◆ Task prompt ◆
For the material that follows, return exactly the lines from the one with "Why there is" through the one with "http://www.lakeregionbulletin.co.ke (73, 856)", both ends included.

◆ Dataset content ◆
────────
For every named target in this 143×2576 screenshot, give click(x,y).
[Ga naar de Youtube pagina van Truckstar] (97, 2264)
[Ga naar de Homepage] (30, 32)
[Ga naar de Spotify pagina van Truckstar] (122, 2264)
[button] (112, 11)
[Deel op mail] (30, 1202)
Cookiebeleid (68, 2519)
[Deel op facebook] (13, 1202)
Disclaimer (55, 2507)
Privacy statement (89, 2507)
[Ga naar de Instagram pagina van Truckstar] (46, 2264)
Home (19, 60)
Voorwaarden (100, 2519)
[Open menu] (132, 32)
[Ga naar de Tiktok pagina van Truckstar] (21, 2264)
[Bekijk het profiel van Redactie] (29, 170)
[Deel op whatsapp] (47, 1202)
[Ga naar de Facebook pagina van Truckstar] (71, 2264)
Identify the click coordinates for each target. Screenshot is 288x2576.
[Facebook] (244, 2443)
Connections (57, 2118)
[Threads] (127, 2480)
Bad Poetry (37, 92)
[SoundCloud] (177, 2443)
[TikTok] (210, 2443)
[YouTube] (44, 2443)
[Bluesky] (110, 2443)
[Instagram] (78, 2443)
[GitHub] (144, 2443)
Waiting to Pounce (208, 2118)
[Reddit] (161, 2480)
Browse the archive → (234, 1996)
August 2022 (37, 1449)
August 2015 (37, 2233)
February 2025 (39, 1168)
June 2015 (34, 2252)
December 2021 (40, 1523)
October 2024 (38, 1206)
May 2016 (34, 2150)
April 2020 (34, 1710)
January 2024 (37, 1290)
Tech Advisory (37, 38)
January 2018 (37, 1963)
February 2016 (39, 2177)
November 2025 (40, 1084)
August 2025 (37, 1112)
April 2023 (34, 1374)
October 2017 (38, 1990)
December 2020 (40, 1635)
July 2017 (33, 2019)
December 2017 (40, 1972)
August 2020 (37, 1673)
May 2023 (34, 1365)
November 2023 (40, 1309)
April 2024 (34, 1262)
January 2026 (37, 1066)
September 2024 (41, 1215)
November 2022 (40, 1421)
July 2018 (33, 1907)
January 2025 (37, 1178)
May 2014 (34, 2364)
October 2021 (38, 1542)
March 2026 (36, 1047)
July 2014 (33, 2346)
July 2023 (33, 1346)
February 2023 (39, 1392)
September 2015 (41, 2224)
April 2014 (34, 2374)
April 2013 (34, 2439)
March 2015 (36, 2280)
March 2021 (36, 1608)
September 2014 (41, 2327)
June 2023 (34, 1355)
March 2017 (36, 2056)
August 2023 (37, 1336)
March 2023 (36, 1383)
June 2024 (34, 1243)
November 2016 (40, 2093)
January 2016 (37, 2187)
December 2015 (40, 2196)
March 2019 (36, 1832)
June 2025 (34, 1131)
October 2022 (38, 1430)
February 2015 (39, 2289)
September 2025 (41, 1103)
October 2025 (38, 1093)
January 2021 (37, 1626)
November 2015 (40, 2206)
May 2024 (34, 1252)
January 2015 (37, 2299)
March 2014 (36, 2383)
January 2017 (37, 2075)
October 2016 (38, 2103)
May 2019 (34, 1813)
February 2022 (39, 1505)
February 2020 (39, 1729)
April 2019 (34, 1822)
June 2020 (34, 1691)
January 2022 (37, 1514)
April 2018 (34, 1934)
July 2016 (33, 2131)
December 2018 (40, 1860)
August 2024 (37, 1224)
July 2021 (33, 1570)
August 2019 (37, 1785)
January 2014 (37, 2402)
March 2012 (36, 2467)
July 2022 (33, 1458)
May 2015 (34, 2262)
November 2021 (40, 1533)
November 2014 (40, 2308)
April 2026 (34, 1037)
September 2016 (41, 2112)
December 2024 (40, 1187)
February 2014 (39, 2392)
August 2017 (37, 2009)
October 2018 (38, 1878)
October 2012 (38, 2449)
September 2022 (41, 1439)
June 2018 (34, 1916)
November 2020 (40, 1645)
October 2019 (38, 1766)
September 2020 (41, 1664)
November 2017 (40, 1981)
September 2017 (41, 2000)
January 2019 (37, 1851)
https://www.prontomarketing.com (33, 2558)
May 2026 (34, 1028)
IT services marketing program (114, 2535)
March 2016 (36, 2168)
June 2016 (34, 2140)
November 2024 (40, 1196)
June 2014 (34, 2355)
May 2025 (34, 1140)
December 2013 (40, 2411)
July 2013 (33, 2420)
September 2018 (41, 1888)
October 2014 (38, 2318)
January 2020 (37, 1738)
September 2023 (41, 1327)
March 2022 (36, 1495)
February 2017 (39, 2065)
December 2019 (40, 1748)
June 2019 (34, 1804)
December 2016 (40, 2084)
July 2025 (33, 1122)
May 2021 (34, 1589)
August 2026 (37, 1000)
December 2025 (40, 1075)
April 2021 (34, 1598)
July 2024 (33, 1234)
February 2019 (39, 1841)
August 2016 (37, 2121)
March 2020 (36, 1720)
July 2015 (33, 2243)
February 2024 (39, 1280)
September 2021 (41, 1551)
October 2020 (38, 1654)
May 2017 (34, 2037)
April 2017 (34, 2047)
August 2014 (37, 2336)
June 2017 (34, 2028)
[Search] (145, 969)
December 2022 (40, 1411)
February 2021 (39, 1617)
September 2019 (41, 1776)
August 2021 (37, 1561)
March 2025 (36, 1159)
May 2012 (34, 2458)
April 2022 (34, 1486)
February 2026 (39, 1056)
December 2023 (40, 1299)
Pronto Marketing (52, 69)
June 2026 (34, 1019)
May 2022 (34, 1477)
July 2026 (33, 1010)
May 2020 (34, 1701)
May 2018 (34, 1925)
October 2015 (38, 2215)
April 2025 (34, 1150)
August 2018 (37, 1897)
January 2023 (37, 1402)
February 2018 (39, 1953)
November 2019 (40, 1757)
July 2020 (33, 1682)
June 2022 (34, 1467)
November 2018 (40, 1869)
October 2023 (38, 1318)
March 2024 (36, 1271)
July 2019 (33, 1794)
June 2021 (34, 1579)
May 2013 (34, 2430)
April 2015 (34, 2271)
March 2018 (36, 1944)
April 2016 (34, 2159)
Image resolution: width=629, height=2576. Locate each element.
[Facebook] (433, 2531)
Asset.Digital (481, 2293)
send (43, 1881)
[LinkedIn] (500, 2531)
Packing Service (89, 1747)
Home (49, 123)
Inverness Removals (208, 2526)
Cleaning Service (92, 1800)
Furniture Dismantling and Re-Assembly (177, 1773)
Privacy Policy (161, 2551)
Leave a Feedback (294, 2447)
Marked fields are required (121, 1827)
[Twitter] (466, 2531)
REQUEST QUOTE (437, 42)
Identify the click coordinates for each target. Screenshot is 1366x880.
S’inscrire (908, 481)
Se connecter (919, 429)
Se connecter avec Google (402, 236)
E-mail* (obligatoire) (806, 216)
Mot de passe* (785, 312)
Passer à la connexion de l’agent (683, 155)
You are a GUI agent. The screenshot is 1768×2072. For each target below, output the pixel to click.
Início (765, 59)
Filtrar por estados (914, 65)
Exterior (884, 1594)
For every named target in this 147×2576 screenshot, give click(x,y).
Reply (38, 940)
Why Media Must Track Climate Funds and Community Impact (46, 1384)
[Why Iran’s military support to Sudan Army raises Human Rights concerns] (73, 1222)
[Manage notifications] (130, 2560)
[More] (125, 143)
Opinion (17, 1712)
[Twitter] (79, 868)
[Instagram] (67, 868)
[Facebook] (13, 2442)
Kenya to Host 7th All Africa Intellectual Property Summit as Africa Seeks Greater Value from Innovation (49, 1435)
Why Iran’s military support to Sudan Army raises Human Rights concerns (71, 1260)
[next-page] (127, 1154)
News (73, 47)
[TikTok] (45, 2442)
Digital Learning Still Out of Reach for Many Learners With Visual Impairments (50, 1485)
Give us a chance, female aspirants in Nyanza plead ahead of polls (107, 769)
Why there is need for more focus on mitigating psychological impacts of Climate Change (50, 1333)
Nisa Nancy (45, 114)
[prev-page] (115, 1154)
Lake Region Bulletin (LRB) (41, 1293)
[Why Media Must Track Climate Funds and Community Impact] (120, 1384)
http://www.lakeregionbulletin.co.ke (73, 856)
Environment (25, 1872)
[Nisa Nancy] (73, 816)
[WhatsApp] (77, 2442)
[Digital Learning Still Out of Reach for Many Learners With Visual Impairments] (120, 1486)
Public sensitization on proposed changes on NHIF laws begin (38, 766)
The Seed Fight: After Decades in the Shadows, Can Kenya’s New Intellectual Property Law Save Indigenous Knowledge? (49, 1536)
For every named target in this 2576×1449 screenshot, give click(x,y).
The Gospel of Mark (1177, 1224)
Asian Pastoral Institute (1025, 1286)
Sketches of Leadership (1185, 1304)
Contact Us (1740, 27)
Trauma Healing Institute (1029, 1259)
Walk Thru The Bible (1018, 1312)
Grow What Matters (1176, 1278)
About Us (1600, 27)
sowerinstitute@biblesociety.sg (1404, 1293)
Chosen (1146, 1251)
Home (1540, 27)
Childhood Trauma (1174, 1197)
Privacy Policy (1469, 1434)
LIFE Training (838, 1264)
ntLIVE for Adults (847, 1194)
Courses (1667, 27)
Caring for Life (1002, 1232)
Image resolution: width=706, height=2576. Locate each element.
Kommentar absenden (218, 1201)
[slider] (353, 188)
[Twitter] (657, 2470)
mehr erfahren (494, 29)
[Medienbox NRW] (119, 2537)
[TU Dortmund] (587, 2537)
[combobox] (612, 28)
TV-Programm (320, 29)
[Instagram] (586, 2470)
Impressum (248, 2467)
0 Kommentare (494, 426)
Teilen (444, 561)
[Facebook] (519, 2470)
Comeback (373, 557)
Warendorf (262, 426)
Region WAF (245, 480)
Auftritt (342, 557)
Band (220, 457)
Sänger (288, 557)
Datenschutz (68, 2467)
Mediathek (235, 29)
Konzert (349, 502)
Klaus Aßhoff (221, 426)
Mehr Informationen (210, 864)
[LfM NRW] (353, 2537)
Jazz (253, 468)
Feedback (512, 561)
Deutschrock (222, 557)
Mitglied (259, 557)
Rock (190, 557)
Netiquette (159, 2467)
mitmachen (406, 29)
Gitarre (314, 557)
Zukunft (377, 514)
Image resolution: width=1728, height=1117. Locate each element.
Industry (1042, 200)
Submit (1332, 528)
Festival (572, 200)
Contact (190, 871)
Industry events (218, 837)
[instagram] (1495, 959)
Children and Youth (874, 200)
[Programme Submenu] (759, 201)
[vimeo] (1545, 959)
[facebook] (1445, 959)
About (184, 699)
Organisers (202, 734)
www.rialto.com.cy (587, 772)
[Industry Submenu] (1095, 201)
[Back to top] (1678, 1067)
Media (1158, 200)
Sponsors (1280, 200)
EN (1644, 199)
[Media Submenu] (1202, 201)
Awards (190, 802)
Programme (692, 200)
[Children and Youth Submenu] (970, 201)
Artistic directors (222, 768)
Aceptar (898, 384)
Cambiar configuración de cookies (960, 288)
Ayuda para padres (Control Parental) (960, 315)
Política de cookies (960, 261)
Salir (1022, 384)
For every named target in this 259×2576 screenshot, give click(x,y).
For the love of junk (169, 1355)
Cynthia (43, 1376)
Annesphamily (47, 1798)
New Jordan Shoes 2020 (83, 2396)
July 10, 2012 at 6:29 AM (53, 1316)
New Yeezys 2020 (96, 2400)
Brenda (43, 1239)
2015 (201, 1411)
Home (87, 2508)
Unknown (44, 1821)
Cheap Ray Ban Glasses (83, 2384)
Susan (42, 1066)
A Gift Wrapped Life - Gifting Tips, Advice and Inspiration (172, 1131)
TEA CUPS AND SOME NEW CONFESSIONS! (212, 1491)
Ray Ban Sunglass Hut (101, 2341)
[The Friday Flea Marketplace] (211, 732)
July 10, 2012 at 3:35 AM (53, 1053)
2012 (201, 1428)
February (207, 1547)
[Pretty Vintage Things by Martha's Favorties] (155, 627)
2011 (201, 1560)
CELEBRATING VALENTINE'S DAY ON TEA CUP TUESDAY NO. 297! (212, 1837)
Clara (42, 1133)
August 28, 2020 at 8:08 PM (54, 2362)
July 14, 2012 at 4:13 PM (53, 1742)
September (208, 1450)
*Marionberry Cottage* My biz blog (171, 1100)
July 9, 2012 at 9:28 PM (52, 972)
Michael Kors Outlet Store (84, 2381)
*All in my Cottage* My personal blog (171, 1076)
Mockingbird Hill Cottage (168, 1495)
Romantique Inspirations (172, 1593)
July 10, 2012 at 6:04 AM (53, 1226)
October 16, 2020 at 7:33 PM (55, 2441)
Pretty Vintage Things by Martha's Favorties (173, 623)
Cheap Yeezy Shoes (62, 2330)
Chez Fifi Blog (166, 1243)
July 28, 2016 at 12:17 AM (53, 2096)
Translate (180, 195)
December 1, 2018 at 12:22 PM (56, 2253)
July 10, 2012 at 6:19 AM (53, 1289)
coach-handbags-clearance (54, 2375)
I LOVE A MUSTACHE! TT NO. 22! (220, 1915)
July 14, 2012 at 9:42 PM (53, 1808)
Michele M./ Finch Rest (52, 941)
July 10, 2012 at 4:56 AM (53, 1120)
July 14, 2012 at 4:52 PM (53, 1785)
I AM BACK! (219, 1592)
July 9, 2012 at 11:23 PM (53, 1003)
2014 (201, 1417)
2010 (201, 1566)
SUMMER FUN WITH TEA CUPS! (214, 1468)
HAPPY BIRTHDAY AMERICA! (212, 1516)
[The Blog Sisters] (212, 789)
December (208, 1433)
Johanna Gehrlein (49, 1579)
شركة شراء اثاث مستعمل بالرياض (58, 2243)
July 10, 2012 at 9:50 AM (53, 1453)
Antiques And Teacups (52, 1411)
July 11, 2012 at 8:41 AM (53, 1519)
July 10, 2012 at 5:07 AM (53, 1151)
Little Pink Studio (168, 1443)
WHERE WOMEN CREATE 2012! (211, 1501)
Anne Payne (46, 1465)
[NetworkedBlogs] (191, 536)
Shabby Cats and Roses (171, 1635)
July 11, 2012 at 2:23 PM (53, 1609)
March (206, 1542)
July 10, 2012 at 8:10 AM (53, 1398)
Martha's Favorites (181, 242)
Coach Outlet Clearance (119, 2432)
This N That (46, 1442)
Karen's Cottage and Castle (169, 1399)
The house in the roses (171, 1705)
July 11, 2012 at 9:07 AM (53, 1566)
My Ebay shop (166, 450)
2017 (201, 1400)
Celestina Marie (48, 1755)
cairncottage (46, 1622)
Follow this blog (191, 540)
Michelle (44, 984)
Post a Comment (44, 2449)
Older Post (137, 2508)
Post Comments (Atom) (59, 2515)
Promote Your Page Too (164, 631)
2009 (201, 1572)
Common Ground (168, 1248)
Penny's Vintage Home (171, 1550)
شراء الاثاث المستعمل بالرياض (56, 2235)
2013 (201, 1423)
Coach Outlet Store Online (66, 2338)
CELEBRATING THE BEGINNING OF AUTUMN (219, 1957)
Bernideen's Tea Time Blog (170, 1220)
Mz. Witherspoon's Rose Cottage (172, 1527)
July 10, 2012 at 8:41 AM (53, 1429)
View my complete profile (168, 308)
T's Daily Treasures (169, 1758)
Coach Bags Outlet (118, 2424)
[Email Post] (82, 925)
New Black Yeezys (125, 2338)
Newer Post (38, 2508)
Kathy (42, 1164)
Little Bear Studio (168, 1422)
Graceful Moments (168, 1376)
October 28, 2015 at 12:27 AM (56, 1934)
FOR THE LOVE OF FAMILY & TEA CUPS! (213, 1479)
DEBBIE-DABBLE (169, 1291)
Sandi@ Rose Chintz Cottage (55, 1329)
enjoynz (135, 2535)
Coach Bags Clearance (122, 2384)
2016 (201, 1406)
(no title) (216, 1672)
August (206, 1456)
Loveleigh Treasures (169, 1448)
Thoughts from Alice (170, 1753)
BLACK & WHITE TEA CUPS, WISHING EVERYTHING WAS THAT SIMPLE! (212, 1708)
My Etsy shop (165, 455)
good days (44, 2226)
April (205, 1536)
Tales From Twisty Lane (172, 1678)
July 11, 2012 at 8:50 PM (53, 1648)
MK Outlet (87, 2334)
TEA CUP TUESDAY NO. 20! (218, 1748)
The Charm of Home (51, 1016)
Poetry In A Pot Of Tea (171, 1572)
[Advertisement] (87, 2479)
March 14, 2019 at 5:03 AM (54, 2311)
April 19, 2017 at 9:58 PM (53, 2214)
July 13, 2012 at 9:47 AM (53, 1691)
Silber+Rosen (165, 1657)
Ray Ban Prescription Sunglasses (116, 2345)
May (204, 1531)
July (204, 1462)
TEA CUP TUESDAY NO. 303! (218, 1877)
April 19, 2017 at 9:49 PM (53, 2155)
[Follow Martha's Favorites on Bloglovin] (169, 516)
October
────────
◆ Answer to the exercise ◆
Why there is need for more focus on mitigating psychological impacts of Climate Change (50, 1333)
Nisa Nancy (45, 114)
[prev-page] (115, 1154)
Lake Region Bulletin (LRB) (41, 1293)
[Why Media Must Track Climate Funds and Community Impact] (120, 1384)
http://www.lakeregionbulletin.co.ke (73, 856)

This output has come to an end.